Тогда я понял, о чём это он спрашивал бесноватую, и мне тоже захотелось задать ей этот же вопрос, но я не решился, боясь услышать в ответ что-нибудь наподобие: — А ты наш, наш, даже не сомневайся.
Останавливаемся, читаем Евангелие и следуем дальше. Во время остановки от раскалившегося асфальта нестерпимо разогревается подошва обуви, и ты невольно пританцовываешь.
Рядом, регулируя движение, идёт милиционер с рацией: — Этого ещё нам не хватало, — поворачивается он ко мне с досадой, — впереди сбили мотоциклиста, сейчас будет пробка.
И, действительно, скоро не так далеко от нас замаячил хвост из множества стоящих автомобилей. И почему-то снова пахнула мёдом, а потом ещё чем-то таким знакомым, но еле уловимым запахом, немного напоминающим корицу, но только с горчинкой.
Мы выходим из города, спускаемся с горочки, а потом поднимаемся вверх. Мне хорошо видно тех, кто идёт впереди, многочисленные хоругви, передвижную звонницу, колонну священников.
— Посмотри назад, — это отец Иоанн.
Оборачиваюсь и вижу владык, идущих в окружении огромных икон — знамён, а за ними кажущееся бесконечным море людей. Оказывается, к нам присоединились крестоходцы, только что пришедшие из Киева, подошли паломники из Беларуси и с юга России. Крестный ход, растянувшийся, как минимум, на километр, приближается к автомобильной пробке, сейчас мы остановимся, но, о чудо, машины двинулись вперёд, а мы вошли в Боголюбово.
Боголюбово далеко не Владимир, хоть и находится совсем рядом. Мы движемся в сплошных клубах пыли, идти тяжело, каждый шаг даётся с большим трудом. Вдоль дороги, как и везде, выстраиваются любопытные, нас фотографируют, кто-то снимает на камеру.

◆ ПРЕДОСТАВЛЕННЫЙ СПИСОК
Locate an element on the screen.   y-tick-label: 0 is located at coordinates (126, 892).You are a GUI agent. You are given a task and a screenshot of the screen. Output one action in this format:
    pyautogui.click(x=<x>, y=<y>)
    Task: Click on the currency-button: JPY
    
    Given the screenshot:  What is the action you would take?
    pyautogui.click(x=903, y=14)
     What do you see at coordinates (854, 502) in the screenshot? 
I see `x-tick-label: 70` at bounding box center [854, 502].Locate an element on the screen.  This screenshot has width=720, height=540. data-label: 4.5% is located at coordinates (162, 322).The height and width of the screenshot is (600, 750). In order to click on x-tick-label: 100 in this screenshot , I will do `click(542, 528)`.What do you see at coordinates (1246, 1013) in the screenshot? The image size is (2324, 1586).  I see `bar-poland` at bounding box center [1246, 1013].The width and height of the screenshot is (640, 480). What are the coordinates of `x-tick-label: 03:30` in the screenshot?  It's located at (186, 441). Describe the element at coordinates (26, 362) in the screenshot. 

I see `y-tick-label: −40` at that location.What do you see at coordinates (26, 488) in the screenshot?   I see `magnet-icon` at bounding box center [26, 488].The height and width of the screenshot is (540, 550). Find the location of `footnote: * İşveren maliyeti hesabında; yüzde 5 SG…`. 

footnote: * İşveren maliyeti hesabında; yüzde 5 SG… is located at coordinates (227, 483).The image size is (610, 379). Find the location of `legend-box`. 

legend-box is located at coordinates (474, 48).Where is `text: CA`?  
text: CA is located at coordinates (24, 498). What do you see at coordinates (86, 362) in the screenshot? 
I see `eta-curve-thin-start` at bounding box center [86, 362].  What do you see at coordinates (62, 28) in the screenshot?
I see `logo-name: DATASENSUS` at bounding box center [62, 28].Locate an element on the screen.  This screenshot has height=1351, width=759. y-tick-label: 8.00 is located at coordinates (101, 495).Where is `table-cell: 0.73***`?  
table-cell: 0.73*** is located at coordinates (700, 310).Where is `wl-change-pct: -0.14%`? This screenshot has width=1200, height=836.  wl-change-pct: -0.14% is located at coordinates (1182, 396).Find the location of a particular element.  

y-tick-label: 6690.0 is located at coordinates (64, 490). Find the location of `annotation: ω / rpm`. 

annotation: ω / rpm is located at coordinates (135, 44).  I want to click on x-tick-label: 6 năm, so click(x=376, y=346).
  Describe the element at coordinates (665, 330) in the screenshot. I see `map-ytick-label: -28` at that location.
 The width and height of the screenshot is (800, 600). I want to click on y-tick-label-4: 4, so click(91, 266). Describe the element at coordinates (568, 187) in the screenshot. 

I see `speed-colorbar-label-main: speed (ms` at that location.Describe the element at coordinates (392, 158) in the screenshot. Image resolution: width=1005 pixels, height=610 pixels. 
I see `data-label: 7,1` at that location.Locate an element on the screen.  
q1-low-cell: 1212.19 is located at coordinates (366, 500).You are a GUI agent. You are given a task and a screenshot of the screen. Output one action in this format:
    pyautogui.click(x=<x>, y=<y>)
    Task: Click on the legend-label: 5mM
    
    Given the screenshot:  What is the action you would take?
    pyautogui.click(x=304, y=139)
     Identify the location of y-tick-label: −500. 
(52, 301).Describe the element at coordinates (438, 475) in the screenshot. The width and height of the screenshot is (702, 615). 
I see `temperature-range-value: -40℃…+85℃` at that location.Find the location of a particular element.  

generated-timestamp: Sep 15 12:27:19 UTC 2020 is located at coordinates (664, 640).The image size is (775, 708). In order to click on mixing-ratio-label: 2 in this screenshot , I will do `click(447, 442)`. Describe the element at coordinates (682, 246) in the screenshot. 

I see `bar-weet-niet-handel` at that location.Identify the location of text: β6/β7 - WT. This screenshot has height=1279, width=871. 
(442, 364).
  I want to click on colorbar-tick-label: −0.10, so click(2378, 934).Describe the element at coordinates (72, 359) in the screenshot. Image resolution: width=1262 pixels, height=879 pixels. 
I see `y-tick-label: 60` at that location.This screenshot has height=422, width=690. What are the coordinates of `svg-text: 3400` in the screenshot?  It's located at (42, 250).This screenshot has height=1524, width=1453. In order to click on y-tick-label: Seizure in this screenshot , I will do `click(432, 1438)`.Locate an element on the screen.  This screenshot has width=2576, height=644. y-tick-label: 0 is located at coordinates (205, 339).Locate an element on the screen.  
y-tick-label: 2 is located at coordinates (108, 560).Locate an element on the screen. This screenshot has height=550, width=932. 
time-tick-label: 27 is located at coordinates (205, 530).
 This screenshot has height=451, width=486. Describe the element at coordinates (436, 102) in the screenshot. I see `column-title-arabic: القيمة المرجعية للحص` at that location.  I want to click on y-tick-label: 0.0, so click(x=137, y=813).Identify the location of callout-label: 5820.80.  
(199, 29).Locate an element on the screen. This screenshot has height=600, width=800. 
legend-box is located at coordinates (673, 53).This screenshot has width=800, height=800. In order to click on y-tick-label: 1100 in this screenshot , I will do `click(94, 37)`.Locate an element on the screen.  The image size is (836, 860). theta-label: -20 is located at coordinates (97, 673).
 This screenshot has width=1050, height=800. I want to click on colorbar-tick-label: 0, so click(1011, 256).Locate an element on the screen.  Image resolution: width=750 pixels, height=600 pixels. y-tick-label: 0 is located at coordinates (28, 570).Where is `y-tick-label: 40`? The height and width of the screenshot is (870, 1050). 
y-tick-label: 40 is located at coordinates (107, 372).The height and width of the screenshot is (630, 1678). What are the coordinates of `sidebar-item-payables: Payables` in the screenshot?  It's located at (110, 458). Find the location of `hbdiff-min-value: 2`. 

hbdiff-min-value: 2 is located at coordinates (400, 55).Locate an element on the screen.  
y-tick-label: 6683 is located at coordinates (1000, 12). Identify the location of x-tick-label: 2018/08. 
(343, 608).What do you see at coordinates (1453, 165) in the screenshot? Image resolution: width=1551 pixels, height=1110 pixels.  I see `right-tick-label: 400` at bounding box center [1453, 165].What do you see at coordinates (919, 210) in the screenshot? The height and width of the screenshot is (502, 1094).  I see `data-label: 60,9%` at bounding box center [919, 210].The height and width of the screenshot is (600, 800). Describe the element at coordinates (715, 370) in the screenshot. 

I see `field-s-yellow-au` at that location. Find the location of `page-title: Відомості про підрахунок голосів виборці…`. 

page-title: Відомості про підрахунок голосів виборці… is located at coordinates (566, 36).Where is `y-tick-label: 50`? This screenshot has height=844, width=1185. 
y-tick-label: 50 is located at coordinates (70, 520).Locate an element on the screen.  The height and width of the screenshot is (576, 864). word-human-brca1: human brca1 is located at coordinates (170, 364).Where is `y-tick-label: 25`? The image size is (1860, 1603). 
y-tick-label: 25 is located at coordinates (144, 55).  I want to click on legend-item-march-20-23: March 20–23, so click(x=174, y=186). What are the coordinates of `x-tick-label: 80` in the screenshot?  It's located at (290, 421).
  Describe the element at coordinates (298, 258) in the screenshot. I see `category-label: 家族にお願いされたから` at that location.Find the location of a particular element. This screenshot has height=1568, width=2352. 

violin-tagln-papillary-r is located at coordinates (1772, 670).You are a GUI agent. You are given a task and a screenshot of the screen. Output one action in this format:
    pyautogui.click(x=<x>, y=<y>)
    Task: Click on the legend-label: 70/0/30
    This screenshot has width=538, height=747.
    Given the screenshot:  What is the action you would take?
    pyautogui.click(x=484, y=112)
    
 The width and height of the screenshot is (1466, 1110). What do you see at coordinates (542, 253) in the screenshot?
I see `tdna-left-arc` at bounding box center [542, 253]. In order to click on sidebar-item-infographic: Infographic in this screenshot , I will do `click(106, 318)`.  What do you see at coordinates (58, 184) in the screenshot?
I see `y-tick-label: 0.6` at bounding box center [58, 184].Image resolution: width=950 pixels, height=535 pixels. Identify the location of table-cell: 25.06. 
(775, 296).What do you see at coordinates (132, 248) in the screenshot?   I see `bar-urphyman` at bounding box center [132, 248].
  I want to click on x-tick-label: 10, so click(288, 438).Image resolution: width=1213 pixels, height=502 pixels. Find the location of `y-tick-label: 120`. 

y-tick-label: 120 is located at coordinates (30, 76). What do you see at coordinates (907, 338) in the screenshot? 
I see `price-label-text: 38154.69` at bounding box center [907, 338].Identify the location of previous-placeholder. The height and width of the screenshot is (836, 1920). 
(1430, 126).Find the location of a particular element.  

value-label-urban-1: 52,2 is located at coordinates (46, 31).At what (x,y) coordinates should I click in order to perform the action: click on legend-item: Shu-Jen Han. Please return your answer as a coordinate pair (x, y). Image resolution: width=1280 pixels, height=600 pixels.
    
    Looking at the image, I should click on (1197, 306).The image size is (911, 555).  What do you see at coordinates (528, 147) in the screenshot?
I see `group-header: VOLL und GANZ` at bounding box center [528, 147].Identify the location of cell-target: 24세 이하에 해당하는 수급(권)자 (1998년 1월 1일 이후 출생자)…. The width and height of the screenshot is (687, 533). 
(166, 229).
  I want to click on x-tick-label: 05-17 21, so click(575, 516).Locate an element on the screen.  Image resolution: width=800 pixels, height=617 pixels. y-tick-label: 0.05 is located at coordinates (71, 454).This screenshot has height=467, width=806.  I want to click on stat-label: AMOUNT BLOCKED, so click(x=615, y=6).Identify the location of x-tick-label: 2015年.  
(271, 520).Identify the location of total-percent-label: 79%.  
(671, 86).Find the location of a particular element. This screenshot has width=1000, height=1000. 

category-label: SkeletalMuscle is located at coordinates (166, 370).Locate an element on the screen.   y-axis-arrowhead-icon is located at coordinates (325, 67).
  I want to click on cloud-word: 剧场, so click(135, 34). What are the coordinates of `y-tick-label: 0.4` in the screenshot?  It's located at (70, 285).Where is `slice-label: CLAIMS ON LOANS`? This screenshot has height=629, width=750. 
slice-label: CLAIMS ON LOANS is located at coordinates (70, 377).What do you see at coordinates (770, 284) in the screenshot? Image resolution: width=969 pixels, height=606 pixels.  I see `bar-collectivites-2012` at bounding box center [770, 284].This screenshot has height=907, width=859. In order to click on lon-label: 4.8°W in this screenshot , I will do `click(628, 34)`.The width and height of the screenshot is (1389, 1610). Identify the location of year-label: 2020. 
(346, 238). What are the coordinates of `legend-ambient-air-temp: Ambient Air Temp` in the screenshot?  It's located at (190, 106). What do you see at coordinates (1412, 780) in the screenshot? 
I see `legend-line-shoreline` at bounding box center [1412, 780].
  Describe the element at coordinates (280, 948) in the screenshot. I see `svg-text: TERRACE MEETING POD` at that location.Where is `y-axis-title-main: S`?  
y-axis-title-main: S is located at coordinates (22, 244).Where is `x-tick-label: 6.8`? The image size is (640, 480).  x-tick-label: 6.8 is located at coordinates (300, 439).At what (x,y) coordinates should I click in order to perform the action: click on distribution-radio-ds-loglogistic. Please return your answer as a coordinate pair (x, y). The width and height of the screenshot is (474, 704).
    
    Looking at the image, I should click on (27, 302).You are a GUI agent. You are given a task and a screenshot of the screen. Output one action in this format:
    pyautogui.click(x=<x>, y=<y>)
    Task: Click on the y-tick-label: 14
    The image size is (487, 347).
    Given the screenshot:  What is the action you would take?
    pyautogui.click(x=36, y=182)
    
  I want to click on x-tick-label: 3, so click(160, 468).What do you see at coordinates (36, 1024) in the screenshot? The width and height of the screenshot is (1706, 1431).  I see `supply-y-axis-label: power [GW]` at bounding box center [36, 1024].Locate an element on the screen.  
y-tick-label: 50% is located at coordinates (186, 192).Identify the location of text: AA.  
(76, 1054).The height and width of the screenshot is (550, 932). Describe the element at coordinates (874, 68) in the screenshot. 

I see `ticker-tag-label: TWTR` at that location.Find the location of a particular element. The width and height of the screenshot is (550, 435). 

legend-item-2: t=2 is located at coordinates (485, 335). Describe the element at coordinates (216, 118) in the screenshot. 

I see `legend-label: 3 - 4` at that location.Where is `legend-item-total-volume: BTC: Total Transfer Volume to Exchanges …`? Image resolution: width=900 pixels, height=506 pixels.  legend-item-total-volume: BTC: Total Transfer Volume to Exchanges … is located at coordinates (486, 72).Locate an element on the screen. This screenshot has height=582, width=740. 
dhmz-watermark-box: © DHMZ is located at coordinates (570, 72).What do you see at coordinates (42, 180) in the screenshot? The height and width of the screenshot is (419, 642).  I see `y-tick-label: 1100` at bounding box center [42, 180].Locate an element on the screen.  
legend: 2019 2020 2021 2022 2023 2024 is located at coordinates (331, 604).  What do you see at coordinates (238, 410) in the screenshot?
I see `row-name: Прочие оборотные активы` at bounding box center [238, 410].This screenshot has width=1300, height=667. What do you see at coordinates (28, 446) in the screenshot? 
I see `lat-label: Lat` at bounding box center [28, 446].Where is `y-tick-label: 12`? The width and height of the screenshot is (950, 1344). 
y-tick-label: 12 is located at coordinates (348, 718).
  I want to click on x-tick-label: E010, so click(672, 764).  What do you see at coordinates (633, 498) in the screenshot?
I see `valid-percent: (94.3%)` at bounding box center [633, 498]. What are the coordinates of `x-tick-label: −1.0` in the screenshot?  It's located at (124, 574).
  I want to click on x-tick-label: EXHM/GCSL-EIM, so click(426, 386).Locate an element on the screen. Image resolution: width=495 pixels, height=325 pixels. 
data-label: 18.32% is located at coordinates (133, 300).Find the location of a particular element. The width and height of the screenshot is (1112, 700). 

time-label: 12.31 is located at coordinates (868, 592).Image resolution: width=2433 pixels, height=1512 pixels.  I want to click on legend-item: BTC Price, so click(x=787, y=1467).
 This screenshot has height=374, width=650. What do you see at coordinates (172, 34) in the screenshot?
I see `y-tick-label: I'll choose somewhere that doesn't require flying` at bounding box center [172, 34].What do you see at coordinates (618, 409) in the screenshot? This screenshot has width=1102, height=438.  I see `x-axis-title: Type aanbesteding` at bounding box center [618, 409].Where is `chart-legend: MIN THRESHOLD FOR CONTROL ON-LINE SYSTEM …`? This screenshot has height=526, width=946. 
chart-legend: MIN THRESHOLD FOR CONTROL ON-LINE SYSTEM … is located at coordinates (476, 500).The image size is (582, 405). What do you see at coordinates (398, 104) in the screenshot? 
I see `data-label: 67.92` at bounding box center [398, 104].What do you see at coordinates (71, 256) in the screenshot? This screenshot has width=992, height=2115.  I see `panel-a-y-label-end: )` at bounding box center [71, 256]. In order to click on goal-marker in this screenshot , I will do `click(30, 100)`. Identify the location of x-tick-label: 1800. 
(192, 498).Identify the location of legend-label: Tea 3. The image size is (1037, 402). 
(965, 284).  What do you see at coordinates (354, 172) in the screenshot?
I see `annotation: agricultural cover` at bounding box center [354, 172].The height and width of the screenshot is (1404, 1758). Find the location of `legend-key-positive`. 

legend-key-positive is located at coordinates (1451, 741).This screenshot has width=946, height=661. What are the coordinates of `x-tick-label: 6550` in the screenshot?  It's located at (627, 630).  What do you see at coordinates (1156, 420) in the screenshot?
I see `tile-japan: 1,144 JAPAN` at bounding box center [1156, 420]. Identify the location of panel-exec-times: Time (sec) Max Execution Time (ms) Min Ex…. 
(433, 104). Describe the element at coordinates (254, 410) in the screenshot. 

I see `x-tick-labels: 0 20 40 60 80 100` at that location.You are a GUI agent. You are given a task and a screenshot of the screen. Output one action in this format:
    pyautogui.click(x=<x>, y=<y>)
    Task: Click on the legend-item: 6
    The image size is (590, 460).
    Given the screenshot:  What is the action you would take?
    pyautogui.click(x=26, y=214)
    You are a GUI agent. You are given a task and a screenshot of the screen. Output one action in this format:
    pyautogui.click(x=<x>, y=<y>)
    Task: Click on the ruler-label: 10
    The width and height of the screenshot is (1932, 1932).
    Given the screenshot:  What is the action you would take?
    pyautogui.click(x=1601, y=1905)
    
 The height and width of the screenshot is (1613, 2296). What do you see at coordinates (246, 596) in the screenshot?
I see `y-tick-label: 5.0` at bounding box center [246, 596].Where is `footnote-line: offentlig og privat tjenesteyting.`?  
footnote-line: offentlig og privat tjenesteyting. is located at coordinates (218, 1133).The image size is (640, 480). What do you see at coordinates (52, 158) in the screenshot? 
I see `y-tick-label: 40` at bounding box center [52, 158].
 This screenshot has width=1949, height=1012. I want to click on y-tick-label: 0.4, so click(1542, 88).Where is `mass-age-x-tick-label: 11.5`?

◆ ЗАДАНИЕ
Продолжите рассказ о крестном ходе в Боголюбово, начав сразу после его последнего предложения. Список для этой работы не понадобится.

◆ ОТВЕТ К ЗАДАНИЮ
Приближаемся к монастырю, и я чувствую, что вхожу в сплошной поток необыкновенного запаха, источник которого никак не могу определить. Батюшка, идущий за мной, тихо произносит: — Отцы, миро.
И я немедленно вспоминаю, что именно так благоухали мощи преподобного Симеона Дайбабского Черногорского, именно этот запах стоял возле частиц мощей святых в Которском храме, а ещё в Александровском монастыре у раки преподобного Корнилия, у мощей преподобного Александра Свирского и много где ещё. Молитва тысяч людей, идущих по жаре или под дождём, по непролазной распутице или раскалённому асфальту, «пробивает» Небо, и Оно словно «опускается» на землю, а ты, находясь в колонне, опытно переживаешь присутствие Неба.
В этом-то и заключается тайна и притягательная сила крестных ходов. Если Бог благословит, на следующий год я уже не стану ждать приглашения.
Удивительное состояние, мы шли одновременно по Небу и по земле, в клубах пыли и потоке мира. В этот момент я отчётливо осознал, что мы вышли из времени, и сейчас оно над нами не властно, что секунды и минуты остались где-то там, за бортом, а в нашем настоящем всё совсем-совсем другое.
Не знаю, слышал ли этот запах кто-нибудь, кроме нас, мы-то шли рядом с владыками. Может именно поэтому те люди, что с самого начала никуда не хотели уходить, до конца и пытались идти рядом с нами?
В самом монастыре нас встречали квасом с мягкими булками, вот где мы попили. Потом я бегал среди встречающих, собирая отцов, что поедут вместе со мной назад в одной машине. И всякий раз, пробегая по узкой дорожке, задевал подрясником бабушку схимницу, уж больно неудобно она расположилась. Останавливался, из вежливости просил у неё прощения и бежал дальше. И всякий раз она пыталась что-то сказать мне в ответ, но не успевала.
Наконец раз на десятый при моём появлении она привстала со стульчика и поймала мои руки своими старенькими ладошками. — Батюшка, дорогой, не переживай ты так, я вовсе не обижаюсь, а ты всё извиняешься и извиняешься. Это вы меня простите, что всем мешаю. И так добро она на меня посмотрела.
Поздно вечером я возвращался в одиночестве домой, а сам в мыслях всё продолжал тот наш разговор с маленькой девочкой, стоящей на балконе родительского дома.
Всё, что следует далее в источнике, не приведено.